Description-Behavior Mismatch

Medium
Confidence
91% confidence
Finding
The skill is presented as a narrow auto-captioning tool, but the documented behavior exposes a broader remote video-editing pipeline with generalized editing, rendering, and state-management actions. This scope expansion matters because users and host systems may grant trust, data access, or invocation rights based on the narrower manifest, while the actual capability supports more extensive processing than advertised.

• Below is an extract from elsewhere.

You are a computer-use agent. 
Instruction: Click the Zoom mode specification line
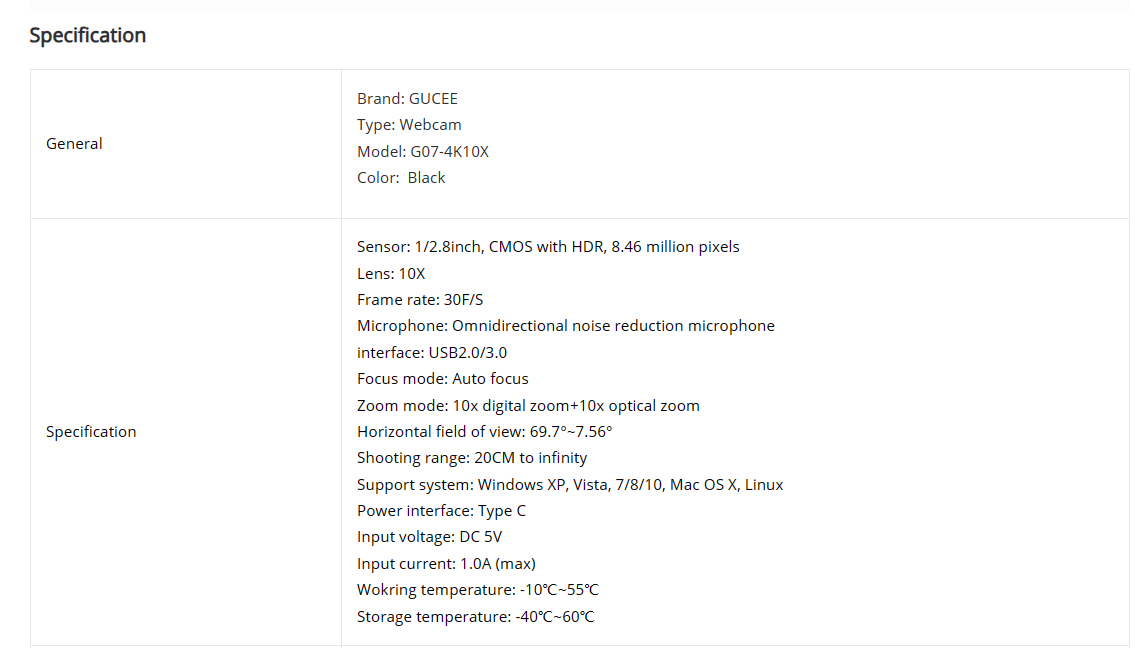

Description-Behavior Mismatch

Medium
Confidence
94% confidence
Finding
The upload interface accepts additional media types and URL-based ingestion beyond the stated purpose of uploading video files for captioning. That mismatch increases the chance of unexpected data exfiltration to the third-party backend and undermines least-privilege expectations for a skill users believe only handles local video captioning.

Vague Triggers

Medium
Confidence
88% confidence
Finding
The suggested trigger phrase "Or just tell me what you're thinking" is so broad that it could cause the skill to engage on ordinary conversation unrelated to video captioning. Overbroad activation increases the risk of accidental prompt capture, unintended routing of user content to a remote service, and confusion about when the skill is in control.

Vague Triggers

Medium
Confidence
96% confidence
Finding
The routing rule sends "Everything else" to the SSE action, creating an effectively unbounded catch-all path. In a skill that forwards prompts to a remote backend, this can capture arbitrary user input and trigger backend processing outside the user's reasonable expectation, making unintended data disclosure and unauthorized action routing more likely.

Missing User Warnings

Medium
Confidence
97% confidence
Finding
The skill describes cloud GPU processing but does not provide a clear, up-front warning that uploaded files and prompts are sent to an external service. Because this skill handles user media and free-form instructions, missing disclosure meaningfully increases privacy and consent risk, especially for sensitive or proprietary videos.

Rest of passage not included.